Does anyone know how to deal with this?

6
  • What field? ... May 4, 2022 at 16:02
  • 2
    My understanding of the Chicago (author-date) style is that for things like news articles and multimedia, it is often sufficient (or preferred) to refer to them in text. For example, section 15.57: Citing recordings and multimedia in author-date format says "in many cases, however, it will be more appropriate to list such materials in running text and group them in a separate section or discography". This will, of course, depend more on the convention in your field.
    – jnanin
    May 4, 2022 at 17:40
  • 1
    If you cite them as a group ("I analyzed a data set consisting of the podcasts [1, 2, 3...]") instead of individually ("In podcast [1], ... whereas in podcast [2], ..."), one option that I have seen is to have a single combined reference, where you group many individual sources together. So you would write "I analyzed a data set of podcasts [1]", and [1] would be a list of all the podcasts. However, whether this solution is appropriate will depend on the style guide for the journal you are submitting to.
    – Andrew
    May 4, 2022 at 18:32
  • 1
    @Andrew Yes. In particular since podcasts often tend to be numbered by the authors themselves, this would allow to refer to them by this natural numbering, which would greatly help with readability. Writing something like "comparing episode 19 to episode 23 of [1]", tells me immediately which episodes are compared, while "comparing [19] to [23]" requires me to look up both references, because one of them might be an episode and the other something else entirely.
    – mlk
    May 30, 2022 at 9:11
  • @mlk I like that way of looking at it -- essentially the podcast itself is like a book, and the individual episodes are like chapters, so the citation references the podcast itself, not an individual episode. Whether or not that works in practice will depend on the journal's style guide of course.
    – Andrew
    May 30, 2022 at 13:17

2 Answers 2

4

Typically when using letter identifiers the next step after "z" is to begin with double letters. You could go "aa", "ab", "ac", etc, though if you have about 50, I'd probably prefer "aa", "bb", "cc", wrapping to "aaa" if you need (I don't know if Chicago style has a specific solution for this case).
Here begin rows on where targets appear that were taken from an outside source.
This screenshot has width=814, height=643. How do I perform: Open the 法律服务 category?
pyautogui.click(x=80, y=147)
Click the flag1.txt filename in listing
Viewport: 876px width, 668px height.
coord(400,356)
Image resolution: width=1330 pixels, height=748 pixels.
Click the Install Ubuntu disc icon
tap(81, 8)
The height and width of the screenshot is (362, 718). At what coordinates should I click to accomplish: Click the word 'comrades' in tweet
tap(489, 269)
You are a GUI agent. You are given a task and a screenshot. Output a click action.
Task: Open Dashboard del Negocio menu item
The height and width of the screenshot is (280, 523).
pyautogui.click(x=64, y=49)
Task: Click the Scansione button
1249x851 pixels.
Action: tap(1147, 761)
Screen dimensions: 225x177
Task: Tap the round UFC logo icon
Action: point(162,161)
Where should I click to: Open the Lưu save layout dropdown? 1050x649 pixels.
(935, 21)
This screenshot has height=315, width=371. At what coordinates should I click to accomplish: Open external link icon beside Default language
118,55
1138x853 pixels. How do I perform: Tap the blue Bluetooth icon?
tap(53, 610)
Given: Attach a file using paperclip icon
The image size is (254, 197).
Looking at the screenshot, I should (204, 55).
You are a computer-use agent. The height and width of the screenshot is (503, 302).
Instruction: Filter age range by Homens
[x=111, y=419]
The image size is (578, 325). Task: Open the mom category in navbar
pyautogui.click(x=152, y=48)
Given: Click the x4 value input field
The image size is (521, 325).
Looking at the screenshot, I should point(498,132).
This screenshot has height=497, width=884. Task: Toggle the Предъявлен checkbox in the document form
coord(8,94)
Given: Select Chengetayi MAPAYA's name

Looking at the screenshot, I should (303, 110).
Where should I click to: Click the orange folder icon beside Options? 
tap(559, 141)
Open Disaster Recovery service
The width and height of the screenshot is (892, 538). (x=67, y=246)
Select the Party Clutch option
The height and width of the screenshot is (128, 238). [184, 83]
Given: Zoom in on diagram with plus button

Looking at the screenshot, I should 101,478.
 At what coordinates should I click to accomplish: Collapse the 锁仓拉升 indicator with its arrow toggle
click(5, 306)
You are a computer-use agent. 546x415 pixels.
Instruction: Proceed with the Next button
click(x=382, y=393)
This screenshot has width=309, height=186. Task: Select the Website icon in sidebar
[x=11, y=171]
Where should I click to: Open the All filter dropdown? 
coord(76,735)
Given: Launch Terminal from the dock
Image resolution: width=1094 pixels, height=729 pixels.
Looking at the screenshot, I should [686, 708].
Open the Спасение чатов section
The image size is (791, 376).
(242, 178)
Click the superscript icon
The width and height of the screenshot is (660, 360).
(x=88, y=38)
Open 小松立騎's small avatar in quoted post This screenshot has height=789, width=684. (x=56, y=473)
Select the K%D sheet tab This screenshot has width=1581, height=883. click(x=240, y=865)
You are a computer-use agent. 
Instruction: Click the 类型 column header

If you're publishing this in a journal, though, your choice of format may not matter too much, as you'll need to defer to the journal's preferred style.

2

Not an immediate answer to the question but I doubt that you need to put these podcasts into your reference list at all. It depends on what you mean with "analyzed" and the customs in your field.

To me, "analyzed" indicates that the podcasts are your primary research material rather than something that you want to refer to because you reuse or report specific results, ideas, or concepts from another publication. In that case, it may be more appropriate to describe the details of which podcasts you analyse and where you got them from in the text only, maybe also with a dedicated table that lists the titles / publication dates / links for each episode, but not include them in the reference list.

However, what is customary in that respect differs by discipline, so I would recommend to ask your supervisor whether you should put these as citations in your reference list.

You must log in to answer this question.